> WHAT TO PRODUCE
Copy the lines of the material below without any changes, starting at the line containing "Expand the Calibrate" and ending at the line containing "should pyautogui.click(x=222, y=24).".

> Text and item location entries
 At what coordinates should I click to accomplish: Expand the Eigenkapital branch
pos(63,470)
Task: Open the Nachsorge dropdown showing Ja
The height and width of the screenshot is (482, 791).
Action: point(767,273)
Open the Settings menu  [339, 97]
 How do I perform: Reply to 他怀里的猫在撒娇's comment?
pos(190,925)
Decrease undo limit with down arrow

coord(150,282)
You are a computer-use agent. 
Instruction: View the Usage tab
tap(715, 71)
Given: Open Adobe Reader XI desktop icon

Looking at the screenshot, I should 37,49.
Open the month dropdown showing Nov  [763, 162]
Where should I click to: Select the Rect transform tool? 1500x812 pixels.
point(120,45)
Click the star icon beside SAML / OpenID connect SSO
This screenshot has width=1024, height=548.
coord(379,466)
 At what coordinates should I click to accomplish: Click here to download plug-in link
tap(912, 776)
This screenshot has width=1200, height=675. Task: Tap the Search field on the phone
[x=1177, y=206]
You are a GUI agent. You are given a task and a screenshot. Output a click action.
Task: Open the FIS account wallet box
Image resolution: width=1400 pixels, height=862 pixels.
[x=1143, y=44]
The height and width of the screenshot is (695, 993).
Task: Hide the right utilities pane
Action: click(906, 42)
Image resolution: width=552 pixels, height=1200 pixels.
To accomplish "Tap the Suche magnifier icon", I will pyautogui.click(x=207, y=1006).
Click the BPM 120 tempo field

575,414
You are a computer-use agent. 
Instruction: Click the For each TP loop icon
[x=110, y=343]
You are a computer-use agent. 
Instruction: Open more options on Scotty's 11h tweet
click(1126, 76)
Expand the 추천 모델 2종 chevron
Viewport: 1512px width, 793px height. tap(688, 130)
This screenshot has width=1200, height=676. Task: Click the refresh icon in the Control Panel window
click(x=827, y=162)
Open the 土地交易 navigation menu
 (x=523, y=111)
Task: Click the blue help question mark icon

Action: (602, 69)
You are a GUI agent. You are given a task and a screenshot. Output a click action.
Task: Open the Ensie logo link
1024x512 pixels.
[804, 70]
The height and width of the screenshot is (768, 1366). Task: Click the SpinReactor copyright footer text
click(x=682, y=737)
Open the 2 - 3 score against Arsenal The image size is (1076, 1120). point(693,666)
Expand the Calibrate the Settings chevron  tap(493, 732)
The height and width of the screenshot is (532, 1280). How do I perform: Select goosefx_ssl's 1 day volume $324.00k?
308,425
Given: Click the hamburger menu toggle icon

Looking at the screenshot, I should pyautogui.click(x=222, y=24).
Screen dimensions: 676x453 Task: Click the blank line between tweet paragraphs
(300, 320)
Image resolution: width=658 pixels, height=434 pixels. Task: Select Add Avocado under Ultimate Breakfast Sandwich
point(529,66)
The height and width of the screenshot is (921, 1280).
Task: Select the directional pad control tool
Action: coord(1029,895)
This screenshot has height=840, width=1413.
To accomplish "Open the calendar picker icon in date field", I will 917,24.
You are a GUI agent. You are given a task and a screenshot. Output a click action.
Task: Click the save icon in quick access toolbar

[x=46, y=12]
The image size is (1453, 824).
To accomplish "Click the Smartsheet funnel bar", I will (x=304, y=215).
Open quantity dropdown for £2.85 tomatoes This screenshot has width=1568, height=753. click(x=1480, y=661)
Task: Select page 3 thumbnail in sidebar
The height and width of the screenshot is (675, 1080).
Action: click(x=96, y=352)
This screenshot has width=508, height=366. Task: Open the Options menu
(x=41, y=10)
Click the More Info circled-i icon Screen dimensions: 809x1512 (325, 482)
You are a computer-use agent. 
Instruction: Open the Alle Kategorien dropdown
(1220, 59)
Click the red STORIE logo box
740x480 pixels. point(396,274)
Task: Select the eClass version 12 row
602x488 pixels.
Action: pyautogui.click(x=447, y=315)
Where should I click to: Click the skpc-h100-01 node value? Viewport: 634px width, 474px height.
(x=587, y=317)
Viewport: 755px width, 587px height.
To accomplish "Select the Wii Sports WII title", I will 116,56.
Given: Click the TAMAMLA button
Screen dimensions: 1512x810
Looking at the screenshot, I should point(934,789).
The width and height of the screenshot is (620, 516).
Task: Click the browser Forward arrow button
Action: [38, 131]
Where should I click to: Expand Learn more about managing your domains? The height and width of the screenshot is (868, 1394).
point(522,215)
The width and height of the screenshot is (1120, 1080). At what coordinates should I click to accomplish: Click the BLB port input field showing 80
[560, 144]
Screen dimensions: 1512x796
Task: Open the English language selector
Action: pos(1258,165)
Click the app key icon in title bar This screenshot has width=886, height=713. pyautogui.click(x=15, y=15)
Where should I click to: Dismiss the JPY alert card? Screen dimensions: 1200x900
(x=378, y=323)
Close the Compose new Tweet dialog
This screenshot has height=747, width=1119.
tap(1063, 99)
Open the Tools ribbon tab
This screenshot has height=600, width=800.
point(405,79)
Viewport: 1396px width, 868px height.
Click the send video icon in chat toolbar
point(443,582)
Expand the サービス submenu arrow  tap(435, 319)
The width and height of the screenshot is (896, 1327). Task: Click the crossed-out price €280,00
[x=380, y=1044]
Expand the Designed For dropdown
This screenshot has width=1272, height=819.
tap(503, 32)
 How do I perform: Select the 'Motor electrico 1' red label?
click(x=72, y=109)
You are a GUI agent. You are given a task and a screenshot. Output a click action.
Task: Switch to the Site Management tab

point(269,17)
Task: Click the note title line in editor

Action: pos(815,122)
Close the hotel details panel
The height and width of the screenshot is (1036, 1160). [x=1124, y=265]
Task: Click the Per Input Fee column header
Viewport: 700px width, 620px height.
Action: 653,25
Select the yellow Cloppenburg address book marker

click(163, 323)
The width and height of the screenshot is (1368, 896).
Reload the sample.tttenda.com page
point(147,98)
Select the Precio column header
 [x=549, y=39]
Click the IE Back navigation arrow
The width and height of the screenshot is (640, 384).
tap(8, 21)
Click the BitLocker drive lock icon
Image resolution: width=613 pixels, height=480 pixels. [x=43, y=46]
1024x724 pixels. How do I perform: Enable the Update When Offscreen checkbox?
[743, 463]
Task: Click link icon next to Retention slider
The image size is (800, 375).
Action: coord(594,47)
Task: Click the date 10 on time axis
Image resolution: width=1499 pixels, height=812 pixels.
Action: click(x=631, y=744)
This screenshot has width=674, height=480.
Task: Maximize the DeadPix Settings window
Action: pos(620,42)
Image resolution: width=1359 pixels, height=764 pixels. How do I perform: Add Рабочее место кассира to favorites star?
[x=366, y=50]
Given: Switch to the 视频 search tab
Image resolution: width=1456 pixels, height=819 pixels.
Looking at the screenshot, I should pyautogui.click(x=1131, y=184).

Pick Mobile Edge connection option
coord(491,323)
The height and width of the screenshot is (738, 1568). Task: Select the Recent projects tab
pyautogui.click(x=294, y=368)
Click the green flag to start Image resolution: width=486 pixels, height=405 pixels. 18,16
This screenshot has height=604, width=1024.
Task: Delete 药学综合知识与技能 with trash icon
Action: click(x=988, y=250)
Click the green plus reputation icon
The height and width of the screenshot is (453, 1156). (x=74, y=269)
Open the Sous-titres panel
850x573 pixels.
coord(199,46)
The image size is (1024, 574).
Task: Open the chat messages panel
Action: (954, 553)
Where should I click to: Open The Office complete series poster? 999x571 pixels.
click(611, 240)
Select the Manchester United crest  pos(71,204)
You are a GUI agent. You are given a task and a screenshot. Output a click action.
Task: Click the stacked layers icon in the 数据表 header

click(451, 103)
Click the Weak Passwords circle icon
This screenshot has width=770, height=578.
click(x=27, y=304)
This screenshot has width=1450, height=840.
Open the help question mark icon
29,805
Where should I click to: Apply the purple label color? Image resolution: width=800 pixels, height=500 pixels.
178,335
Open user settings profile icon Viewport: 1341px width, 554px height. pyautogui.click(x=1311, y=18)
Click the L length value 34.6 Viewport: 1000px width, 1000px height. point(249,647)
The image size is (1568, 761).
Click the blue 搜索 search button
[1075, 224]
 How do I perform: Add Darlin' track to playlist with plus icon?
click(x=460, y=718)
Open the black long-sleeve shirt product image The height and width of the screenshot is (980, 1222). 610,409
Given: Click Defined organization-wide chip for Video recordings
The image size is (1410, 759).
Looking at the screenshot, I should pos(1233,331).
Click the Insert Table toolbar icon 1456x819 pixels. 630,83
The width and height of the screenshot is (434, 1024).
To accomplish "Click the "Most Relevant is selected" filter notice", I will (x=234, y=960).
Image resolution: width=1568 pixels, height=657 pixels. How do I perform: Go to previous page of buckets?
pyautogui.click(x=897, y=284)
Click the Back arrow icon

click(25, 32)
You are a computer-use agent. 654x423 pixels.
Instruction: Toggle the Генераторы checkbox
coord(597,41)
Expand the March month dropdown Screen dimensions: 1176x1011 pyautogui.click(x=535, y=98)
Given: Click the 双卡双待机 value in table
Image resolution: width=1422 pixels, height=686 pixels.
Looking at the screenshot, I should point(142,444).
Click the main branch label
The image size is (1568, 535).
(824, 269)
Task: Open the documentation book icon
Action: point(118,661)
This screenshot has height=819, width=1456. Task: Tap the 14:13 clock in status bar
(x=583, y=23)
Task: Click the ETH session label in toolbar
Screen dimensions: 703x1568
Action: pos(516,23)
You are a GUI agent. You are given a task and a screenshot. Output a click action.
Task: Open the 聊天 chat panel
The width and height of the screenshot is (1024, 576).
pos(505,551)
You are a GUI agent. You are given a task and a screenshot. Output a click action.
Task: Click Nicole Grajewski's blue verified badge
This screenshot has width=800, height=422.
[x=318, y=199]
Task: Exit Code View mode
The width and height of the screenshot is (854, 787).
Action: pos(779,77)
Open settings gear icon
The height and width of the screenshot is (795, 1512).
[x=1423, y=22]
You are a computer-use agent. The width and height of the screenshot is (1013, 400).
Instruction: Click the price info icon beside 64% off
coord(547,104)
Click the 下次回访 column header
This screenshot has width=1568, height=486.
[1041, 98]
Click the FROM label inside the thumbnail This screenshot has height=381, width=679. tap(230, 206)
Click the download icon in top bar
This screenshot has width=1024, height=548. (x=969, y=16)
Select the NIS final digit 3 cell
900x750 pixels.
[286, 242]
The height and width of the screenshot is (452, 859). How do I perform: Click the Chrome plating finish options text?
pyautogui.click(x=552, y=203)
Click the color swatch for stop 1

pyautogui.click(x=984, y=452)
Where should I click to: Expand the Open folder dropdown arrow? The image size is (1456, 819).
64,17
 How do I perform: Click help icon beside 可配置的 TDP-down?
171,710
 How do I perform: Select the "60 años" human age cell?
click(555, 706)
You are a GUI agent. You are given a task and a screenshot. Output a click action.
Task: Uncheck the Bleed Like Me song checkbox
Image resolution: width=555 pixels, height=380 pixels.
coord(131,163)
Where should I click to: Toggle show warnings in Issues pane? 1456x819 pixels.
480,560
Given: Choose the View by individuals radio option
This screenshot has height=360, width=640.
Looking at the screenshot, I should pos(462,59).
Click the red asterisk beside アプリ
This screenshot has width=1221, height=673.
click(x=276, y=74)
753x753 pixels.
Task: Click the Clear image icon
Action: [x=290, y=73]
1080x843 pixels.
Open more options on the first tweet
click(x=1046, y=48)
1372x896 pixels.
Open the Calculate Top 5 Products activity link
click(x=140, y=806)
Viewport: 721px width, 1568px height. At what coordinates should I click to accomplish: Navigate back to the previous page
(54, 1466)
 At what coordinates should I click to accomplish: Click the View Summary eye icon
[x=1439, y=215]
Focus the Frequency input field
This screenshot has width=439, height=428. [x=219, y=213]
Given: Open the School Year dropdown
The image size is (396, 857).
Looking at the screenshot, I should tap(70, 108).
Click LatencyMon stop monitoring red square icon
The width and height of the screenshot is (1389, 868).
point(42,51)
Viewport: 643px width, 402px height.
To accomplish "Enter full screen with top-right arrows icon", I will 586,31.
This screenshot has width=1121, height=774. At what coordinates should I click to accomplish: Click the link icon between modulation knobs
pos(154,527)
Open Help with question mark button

> FINISHED TASK
Expand the Calibrate the Settings chevron  tap(493, 732)
The height and width of the screenshot is (532, 1280). How do I perform: Select goosefx_ssl's 1 day volume $324.00k?
308,425
Given: Click the hamburger menu toggle icon

Looking at the screenshot, I should pyautogui.click(x=222, y=24).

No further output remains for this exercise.